Could you copy every one of the rows below word for word?

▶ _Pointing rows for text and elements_
------------------------------------------------

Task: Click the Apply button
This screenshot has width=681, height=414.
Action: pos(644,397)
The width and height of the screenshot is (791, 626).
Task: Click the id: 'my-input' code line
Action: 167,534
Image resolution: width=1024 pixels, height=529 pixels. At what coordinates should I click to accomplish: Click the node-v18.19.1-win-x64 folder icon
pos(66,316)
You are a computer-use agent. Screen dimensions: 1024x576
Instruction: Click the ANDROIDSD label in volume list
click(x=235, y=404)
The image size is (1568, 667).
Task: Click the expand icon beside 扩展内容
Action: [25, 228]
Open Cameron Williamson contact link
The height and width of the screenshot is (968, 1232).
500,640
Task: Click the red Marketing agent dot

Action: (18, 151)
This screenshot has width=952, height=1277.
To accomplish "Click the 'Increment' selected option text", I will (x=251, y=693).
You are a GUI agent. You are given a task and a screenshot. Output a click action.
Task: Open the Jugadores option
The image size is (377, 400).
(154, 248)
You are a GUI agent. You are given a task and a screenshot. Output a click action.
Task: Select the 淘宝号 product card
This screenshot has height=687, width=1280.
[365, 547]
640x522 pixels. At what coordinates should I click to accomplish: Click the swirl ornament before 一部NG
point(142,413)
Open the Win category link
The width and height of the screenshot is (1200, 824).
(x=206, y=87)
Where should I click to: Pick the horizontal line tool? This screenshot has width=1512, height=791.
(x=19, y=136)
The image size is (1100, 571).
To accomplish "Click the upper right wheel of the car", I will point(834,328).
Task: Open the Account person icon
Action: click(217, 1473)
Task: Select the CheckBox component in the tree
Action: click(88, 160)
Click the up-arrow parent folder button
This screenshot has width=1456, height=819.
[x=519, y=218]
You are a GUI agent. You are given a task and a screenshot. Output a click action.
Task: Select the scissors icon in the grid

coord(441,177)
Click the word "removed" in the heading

------------------------------------------------

▶ _SOLUTION BELOW_
Task: Click the Apply button
This screenshot has width=681, height=414.
Action: pos(644,397)
The width and height of the screenshot is (791, 626).
Task: Click the id: 'my-input' code line
Action: 167,534
Image resolution: width=1024 pixels, height=529 pixels. At what coordinates should I click to accomplish: Click the node-v18.19.1-win-x64 folder icon
pos(66,316)
You are a computer-use agent. Screen dimensions: 1024x576
Instruction: Click the ANDROIDSD label in volume list
click(x=235, y=404)
The image size is (1568, 667).
Task: Click the expand icon beside 扩展内容
Action: [25, 228]
Open Cameron Williamson contact link
The height and width of the screenshot is (968, 1232).
500,640
Task: Click the red Marketing agent dot

Action: (18, 151)
This screenshot has width=952, height=1277.
To accomplish "Click the 'Increment' selected option text", I will (x=251, y=693).
You are a GUI agent. You are given a task and a screenshot. Output a click action.
Task: Open the Jugadores option
The image size is (377, 400).
(154, 248)
You are a GUI agent. You are given a task and a screenshot. Output a click action.
Task: Select the 淘宝号 product card
This screenshot has height=687, width=1280.
[365, 547]
640x522 pixels. At what coordinates should I click to accomplish: Click the swirl ornament before 一部NG
point(142,413)
Open the Win category link
The width and height of the screenshot is (1200, 824).
(x=206, y=87)
Where should I click to: Pick the horizontal line tool? This screenshot has width=1512, height=791.
(x=19, y=136)
The image size is (1100, 571).
To accomplish "Click the upper right wheel of the car", I will point(834,328).
Task: Open the Account person icon
Action: click(217, 1473)
Task: Select the CheckBox component in the tree
Action: click(88, 160)
Click the up-arrow parent folder button
This screenshot has width=1456, height=819.
[x=519, y=218]
You are a GUI agent. You are given a task and a screenshot. Output a click action.
Task: Select the scissors icon in the grid

coord(441,177)
Click the word "removed" in the heading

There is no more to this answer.